A relevant inquiry from this might be what evidence is necessary for the complainant to establish "passive holding" of the domain under the URS 'clear and convincing' vs. UDRP 'preponderance of the evidence' standards?

Preponderance of the evidence is usually interpreted as 'more likely than not', while clear and convincing can be understood as 'substantially more likely than not'.

When you are dealing with a domain name that does not resolve to an active website, e.g. "passive holding" - there doesn't seem to be a lot of room for argument. And even if we had access to the pleadings and evidence, this is ultimately a subjective determination where reasonable minds can see things differently.
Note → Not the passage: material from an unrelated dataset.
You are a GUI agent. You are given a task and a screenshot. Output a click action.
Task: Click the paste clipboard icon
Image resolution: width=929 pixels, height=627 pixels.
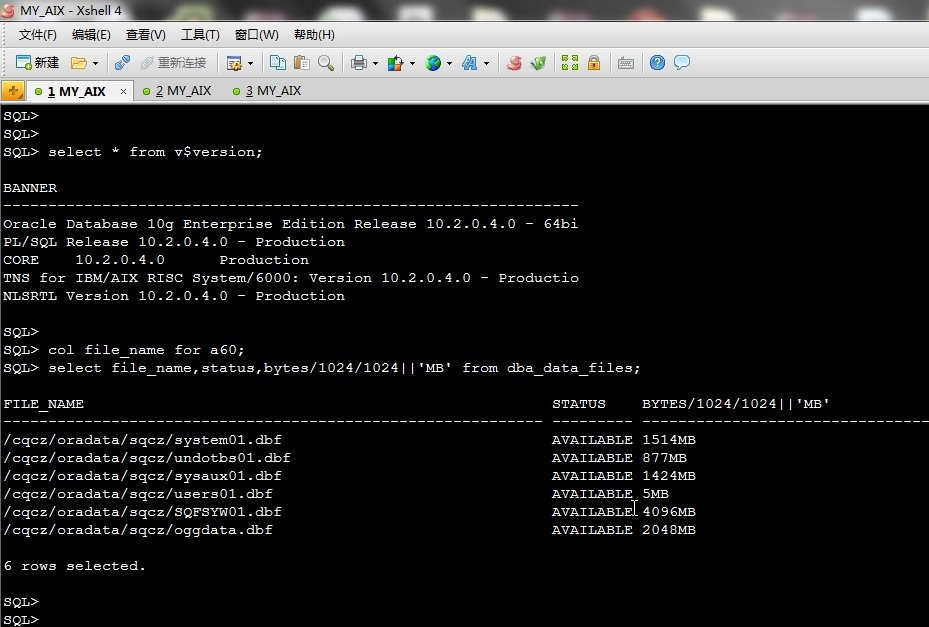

So I don't really see how a case review by this WG can add much to the equation, but if anyone has views on that please share for discussion.

Best,
Claudio



On Thu, Feb 8, 2018 at 8:01 AM Paul Keating <Paul at law.es<mailto:Paul at law.es>> wrote:
Brian,

I do not see how the extraction of data can be linked to an "attempt to rewrite a well-established domain name law doctrine established in thousands of UDRP cases and now being applied in the URS context”.  Data is data.  The goal is to determine IF in fact the doctrine is in fact being applied.  This is certainly within the ambit of this WG and as a representative of WIPO such an undertaking should not be of concern.  You certainly believe that the WIPO panelists correctly apply the rules and WIPO goes to great lengths to ensure that panelists are properly educated.   Unfortunately other ADR providers do not have such a track record.

Be well,

Paul

From: gnso-rpm-wg <gnso-rpm-wg-bounces at icann.org<mailto:gnso-rpm-wg-bounces at icann.org>> on behalf of "BECKHAM, Brian" <brian.beckham at wipo.int<mailto:brian.beckham at wipo.int>>
Date: Thursday, February 8, 2018 at 12:52 PM
To: Julie Hedlund <julie.hedlund at icann.org<mailto:julie.hedlund at icann.org>>, "gnso-rpm-wg at icann.org<mailto:gnso-rpm-wg at icann.org>" <gnso-rpm-wg at icann.org<mailto:gnso-rpm-wg at icann.org>>
Subject: Re: [gnso-rpm-wg] Action Items from 07 February Working Group Call


Thanks Julie,

As to the call for input in the next 48 hours, based inter alia on arguments raised on last night's call, my own view is that it does not seem productive for staff -- at present -- to proceed (or continue) with URS data extraction.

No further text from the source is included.